> ACTIVITY:
Gather each line of the material below that contains the word "size", and copy those lines out.

> DATA FOR ANALYSIS:

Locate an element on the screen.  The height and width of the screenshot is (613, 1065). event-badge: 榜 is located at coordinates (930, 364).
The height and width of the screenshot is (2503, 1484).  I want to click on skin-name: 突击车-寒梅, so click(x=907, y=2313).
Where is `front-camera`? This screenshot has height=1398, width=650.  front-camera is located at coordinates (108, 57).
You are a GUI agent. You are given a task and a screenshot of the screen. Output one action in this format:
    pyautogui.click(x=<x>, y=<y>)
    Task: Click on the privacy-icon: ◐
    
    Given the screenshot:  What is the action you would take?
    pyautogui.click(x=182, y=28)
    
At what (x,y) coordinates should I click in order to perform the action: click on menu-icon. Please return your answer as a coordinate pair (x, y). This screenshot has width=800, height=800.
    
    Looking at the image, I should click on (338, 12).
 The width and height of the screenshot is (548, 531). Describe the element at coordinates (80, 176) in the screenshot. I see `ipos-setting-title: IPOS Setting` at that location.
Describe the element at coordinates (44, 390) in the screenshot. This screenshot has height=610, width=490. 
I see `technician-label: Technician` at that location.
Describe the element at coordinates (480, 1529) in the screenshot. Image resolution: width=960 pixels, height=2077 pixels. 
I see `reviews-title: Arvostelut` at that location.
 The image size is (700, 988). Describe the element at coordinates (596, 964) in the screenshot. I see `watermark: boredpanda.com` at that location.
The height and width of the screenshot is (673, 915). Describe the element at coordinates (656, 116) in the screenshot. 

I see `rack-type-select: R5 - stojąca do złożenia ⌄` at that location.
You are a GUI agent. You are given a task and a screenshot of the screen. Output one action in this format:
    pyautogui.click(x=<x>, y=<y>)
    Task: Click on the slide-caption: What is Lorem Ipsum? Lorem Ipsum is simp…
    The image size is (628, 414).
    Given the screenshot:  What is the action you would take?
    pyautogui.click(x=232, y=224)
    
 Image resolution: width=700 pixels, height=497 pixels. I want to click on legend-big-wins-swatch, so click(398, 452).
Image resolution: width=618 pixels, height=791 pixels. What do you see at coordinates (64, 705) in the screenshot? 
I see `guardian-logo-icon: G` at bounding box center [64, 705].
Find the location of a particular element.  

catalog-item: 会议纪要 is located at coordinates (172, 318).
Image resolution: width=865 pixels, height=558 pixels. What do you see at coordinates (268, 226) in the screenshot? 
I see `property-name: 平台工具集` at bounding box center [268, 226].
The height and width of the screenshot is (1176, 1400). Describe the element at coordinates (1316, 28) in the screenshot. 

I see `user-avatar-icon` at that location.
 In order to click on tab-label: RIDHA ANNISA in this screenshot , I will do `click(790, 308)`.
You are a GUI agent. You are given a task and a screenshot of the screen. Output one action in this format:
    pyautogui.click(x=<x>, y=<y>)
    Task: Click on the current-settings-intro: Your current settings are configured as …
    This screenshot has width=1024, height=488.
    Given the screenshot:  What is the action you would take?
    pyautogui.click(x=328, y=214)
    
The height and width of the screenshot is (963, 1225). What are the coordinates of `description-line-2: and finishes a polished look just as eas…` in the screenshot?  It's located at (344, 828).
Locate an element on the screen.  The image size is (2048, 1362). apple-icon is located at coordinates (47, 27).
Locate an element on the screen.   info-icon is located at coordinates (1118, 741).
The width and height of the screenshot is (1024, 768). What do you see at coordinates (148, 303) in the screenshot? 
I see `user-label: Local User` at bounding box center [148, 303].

> PROBLEM SOLUTION:
 The image size is (700, 988). Describe the element at coordinates (596, 964) in the screenshot. I see `watermark: boredpanda.com` at that location.
    The image size is (628, 414).
Locate an element on the screen.  The image size is (2048, 1362). apple-icon is located at coordinates (47, 27).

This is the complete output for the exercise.